Collected data:
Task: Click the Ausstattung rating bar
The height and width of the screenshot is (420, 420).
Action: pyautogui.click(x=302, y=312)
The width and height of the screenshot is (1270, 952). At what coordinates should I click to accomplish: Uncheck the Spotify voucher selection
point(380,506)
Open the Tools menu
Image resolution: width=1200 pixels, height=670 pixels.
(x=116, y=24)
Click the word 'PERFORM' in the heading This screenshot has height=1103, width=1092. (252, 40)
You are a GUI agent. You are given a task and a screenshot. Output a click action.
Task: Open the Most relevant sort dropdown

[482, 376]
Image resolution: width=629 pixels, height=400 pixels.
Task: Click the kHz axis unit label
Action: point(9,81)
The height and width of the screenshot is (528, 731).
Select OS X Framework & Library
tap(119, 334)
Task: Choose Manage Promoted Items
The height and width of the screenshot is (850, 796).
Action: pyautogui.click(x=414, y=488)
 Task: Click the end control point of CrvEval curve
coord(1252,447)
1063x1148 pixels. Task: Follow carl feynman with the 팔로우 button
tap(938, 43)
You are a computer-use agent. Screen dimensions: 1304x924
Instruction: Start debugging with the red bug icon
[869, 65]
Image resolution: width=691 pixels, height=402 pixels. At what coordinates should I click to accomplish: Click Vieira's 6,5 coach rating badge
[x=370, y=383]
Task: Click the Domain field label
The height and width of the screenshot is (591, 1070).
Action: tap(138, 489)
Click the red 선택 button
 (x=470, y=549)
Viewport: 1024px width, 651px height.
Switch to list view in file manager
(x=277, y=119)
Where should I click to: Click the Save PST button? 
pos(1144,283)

> ASSIGNMENT: All lines from the one containing "1063x1148 pixels. Task: Follow" through the end of the data, and no others, are to be given again word for word.

> FINAL ANSWER:
1063x1148 pixels. Task: Follow carl feynman with the 팔로우 button
tap(938, 43)
You are a computer-use agent. Screen dimensions: 1304x924
Instruction: Start debugging with the red bug icon
[869, 65]
Image resolution: width=691 pixels, height=402 pixels. At what coordinates should I click to accomplish: Click Vieira's 6,5 coach rating badge
[x=370, y=383]
Task: Click the Domain field label
The height and width of the screenshot is (591, 1070).
Action: tap(138, 489)
Click the red 선택 button
 (x=470, y=549)
Viewport: 1024px width, 651px height.
Switch to list view in file manager
(x=277, y=119)
Where should I click to: Click the Save PST button? 
pos(1144,283)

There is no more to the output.